Lamento
Johann Christoph Bach
Ach, dass ich Wassers g'nug
hätte
Francesco Conti
Languet anima mea
Johann Sebastian Bach
Vergnüte, Ruh, beliebte
Seelenlust BWV 170
Bekennen will ich seinen Namen
BWV 200
Carl Philipp Emanuel Bach
Selma
Johann Christoph Friedrich
Bach
Die Amerikanerin
Magdalena Kozena, mezzo-soprano
Musica antiqua Köln
Reinhard Goebel
Durée : 55'51''
Enregistré en février
2003 à Cologne
1 CD DG 0 28947 41942 6
Moins inépuisable que celle du Cantor
mais tout aussi passionnante, la musique des membres de la famille Bach
réserve des merveilles que Reinhard Goebel explore depuis plusieurs
années. Après les oeuvres orchestrales et concertantes des
fils Bach, il nous livre aujourd'hui un riche programme de pages vocales
qui mettent en perspective l'oeuvre du maître de Saint-Thomas. Interprète
protéiforme et musicienne rompue à ce répertoire,
Magdalena Kozena se révèle la partenaire idéal par
l'intelligence de son art. Et ce dès le
lamento liminaire
de Johann Christoph Bach, vaste plainte hypnotique, qui pénètre
l'auditeur au fil des strophes avec une redoutable et fascinante acuité.
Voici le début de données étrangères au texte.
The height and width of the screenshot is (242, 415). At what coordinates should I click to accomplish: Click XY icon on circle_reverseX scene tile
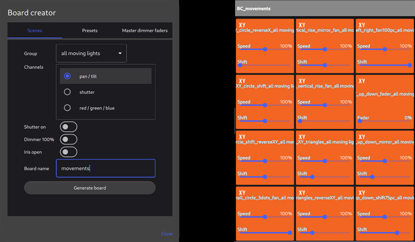click(x=242, y=25)
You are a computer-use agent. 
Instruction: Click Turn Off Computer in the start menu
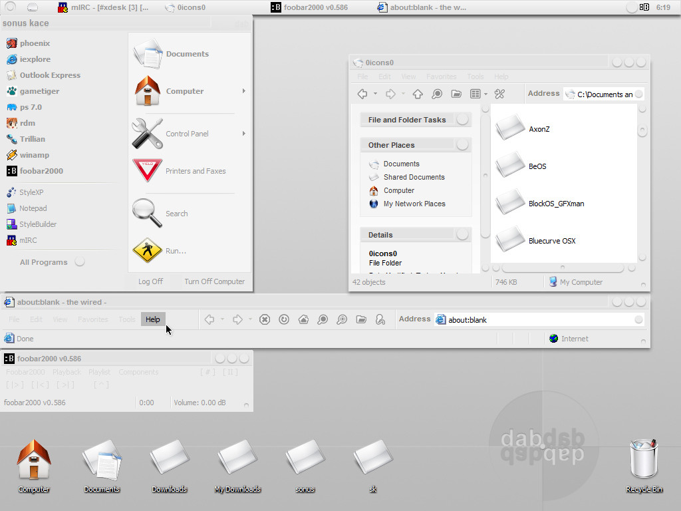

L'ébouriffante cantate de Conti, que Bach a copiée et interprétée
à plusieurs reprises, où se succèdent joute virtuose,
élégie pathétique et vocalise jubilatoire témoigne
de la complicité des deux interprètes qui rivalisent de verve
et d'inventivité musicale. Coeur du programme, la cantate BWV 170
est portée par une grâce et un souffle frénétique
que l'on retrouvera, dans son versant profane, avec le mélodrame
de Johann Christoph Friedrich Bach,
L'Américaine, soliloque
d'un amant éconduit qui invoque la mort. Les deux musiciens varient
et enchaînent les
affetti pour conférer à la
scène une force théâtrale imprévisible.
Mais qu'est-ce qui fait que notre bonheur n'est pas total ? L'interprétation
y est pourtant de bout en bout irréprochable. Mais où sont
les larmes, les pleurs et l'ire divine du lamento de Johann Christoph
? Où sont les blessures et les flèches de la cantate de Conti
? Où sont les chants infernaux, les douleurs et la rancune dont
nous parle Bach dans sa cantate ? Où sont, enfin, les coups, les
piqûres et les souffrances de l'amant de l'Américaine ? L'univers
de Goebel est policé et homogène, à l'instar de la
voix de la mezzo, d'une uniformité et d'une blancheur que seuls
les mots peuvent animer. Il lui manque cette capacité à colorer
chaque syllabe, cette bigarrure un rien charnelle d'une Dorothea Röschmann
ou d'une Bernarda Fink. Tout est propre, lisse, réfléchi
(et admirablement) mais il y manque un abandon primaire, un dolorisme un
peu sauvage que la tournée de concerts qui a suivi l'enregistrement
a dû ôter. Même si le résultat est magnifique,
celui qui s'attend à voir un Grünewald ne pourra qu'être
déçu de se retrouver face à un Zurbaran.